Neil F. Hartigan, Attorney General, of Springfield (Robert J. Ruiz, Solicitor General, and Karen Michels Caille, Assistant Attorney General, of Chicago, of counsel), for appellee.

PRESIDING JUSTICE COCCIA

delivered the opinion of the court:

I

Taxpayers appeal from an order entered by the circuit court confirming the Illinois Department of Revenue’s decision that they were not entitled to a refund, based upon a valuation limitation deduction, for the taxable year ending December 31, 1983. We affirm for the following reasons.

II

Pursuant to Illinois Supreme Court Rule 323(d) (107 Ill. 2d R. 323(d)), the parties have filed an agreed statement of facts in lieu of a report of proceedings. Monroe-Franklin Properties is a partnership that, during calendar year 1983, conducted business in Illinois and filed a Form IL — 1065 (Partnership Information and Replacement Income Tax Return) on April 15, 1984, for that year. The partners of Monroe-Franklin Properties are the taxpayers who have prosecuted this appeal.

The partnership acquired a building at 230 West Monroe Street, Chicago, in 1971. On July 1, 1979, the building’s valuation was *585$36,700,000. As the building’s Federal taxable basis on July 1, 1979, was $12,627,926, the building’s valuation exceeded the basis by $24,072,074. The partnership sold the building in September 1983.

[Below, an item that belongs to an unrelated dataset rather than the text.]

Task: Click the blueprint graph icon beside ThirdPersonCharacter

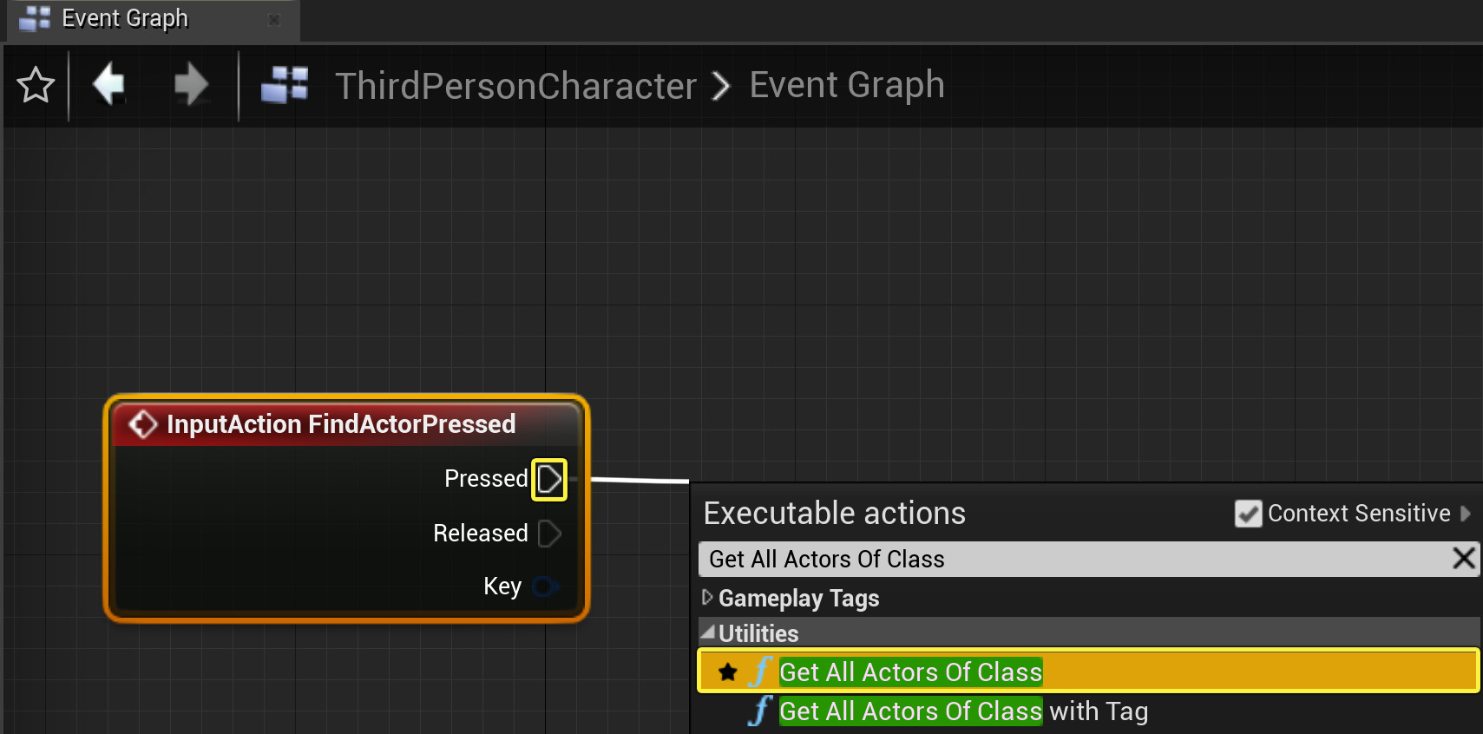Action: coord(285,85)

On its 1983 return, the partnership reported on line 1 — “Unmodified Base Income” — $30,955,821. The partnership reduced that figure by $24,072,074, which it claimed as a valuation limitation deduction. On the return, the partnership stated that it had calculated the valuation limitation from July 1, 1979, rather than August 1, 1969, which was the date the printed form required.

The Department of Revenue (Department) determined that the partnership had improperly reduced its base income by calculating the valuation limitation amount from July 1, 1979, instead of August 1, 1969; consequently, the Department issued a math error notice. The Department assessed a replacement tax deficiency of $361,081 against taxpayers for 1983.

Taxpayers paid this deficiency, together with interest of $27,095.91, to the Department on December 20, 1984. On the same date, they filed a claim for refund with the Department, requesting that the deficiency be returned to them along with interest as allowed by law. On February 14, 1986, the Department notified taxpayers of its intent to deny their claim. The proposed denial was grounded upon the Department’s determination that the valuation limitation deduction should be calculated from August 1, 1969, instead of July 1, 1979, the date used by taxpayers. On March 28, 1986, taxpayers formally protested the proposed denial, and they requested a hearing before the Department on their claim.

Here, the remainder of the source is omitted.